Objetivo planteado 1: Según el fragmento sobre la ocupación privada de espacios públicos, ¿a qué se dedicaban la madre y el padre de la amiguita?
Objetivo planteado 2: Prosigue el fragmento sobre la ocupación privada de espacios públicos a partir de su última oración.

Fragmento:
————

Ese era, decididamente, mi día de espacios, en parte porque realmente lo era y ­por supuesto - también porque la pedagogía práctica que había recibido en la Plaza Panamericana me llevó a re -conocer otros lados del tema de la ocupación privada de espacios públicos. Mi hija había sido invitada a jugar después de la escuela a la casa de una amiguita. Fui a buscarla, anticipando unos minutos de agradable con­versación con sus padres -ella, psicóloga exitosa, él empresario medio. Con mi ha­bitual talento para perderme en Sao Paulo, descubrí con preocupación que el tra­yecto que conocía, poco antes de llegar a la casa de aquéllos, había sido interrumpi­do por esa formidable barrera de obstáculos con que el ingenio de los barrios de clase alta paulista impide el paso de vehículos. Luego de algunas vueltas llegué a la casa. Ya obsesivamente atento a nuestro tema, cometí (mea culpa) la hipocresía de comentar, con el aire más casual posible, la colocación de esos obstáculos. La respuesta fue, nuevamente, perfectamente racional: esas calles se habían vuelto su­mamente peligrosas, debido a la criminal velocidad con que algunos motoristas transitaban por ellas; por lo tanto, en una decisión cuya legalidad o ilegalidad no fue mencionada (aparentemente, porque para mis interlocutores, igual que para mis amigos de la playa, de alguna manera era irrelevante), ellos y sus vecinos habí­an decidido cerrar la calle. Igual que en la playa, en este caso los peligros provoca­dos por alocados motoristas habían sido eficientemente eliminados mediante la apropiación privada, ahora, de aquello que tal vez más tiene de público, la vida ur­bana, la calle [1].

————

Información dada:
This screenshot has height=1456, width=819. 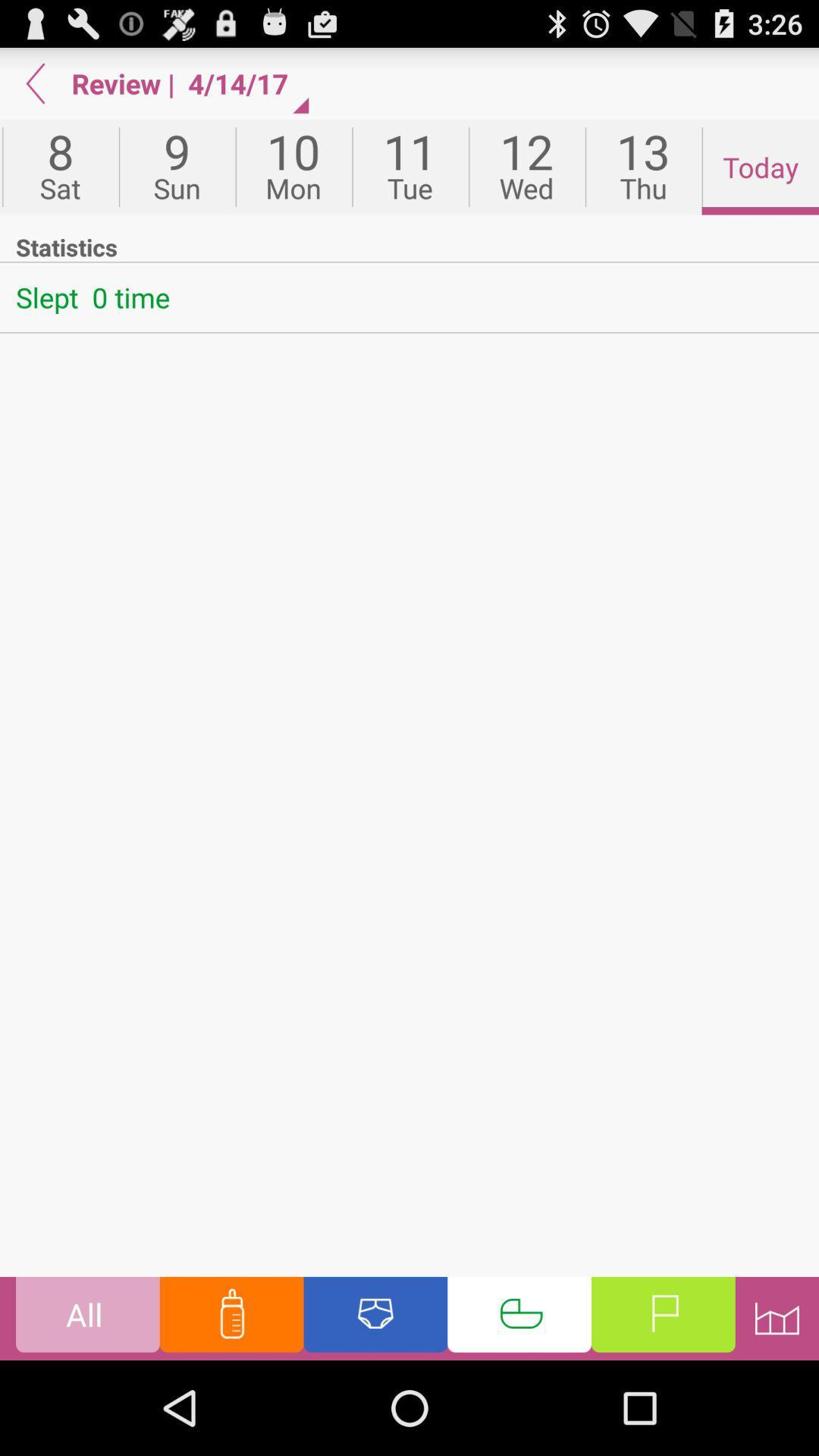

————

Resultado 1: Ella era psicóloga exitosa y él, empresario medio.

Resultado 2:
Aunque he viajado mucho, no conozco otro país donde se haya llegado hasta este extremo -excepto para hacer las calles aún más públicas, reservándolas exclusiva­mente para peatones. Por otro lado, mis pobres conocimientos de las consecuencias de la estructura de clases brasileñas me hacen presentar como hipótesis muy tenta­tiva lo siguiente: los barrios de clase alta tienen la posibilidad de, simplemente, ce­rrar las calles (siempre que no exageren demasiado y no se pueda llegar a ellos, lo que pone un premio en los vecinos que consiguen hacerlo primero); los barrios de clase media, sobre todo aquéllos en los que han ocurrido «demasiados» accidentes, pueden recurrir a los (literales) quebra-molas que -salvo a los hijos-de-papá a los que no les importa mucho que sus autos queden destrozados por seguir andando a sus impunes velocidades -obligan al resto de los mortales a disminuir hasta casi cero la velocidad de su auto frente a esos agresivos obstáculos.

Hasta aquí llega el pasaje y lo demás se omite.